Task details – Beginning at the line containing "At what coordinates" and continuing to the end of the records below, give each line again exactly as it stands, and only those lines.

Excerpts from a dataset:

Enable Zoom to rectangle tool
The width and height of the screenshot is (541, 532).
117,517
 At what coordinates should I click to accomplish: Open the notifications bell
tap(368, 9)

Response to the exercise –
 At what coordinates should I click to accomplish: Open the notifications bell
tap(368, 9)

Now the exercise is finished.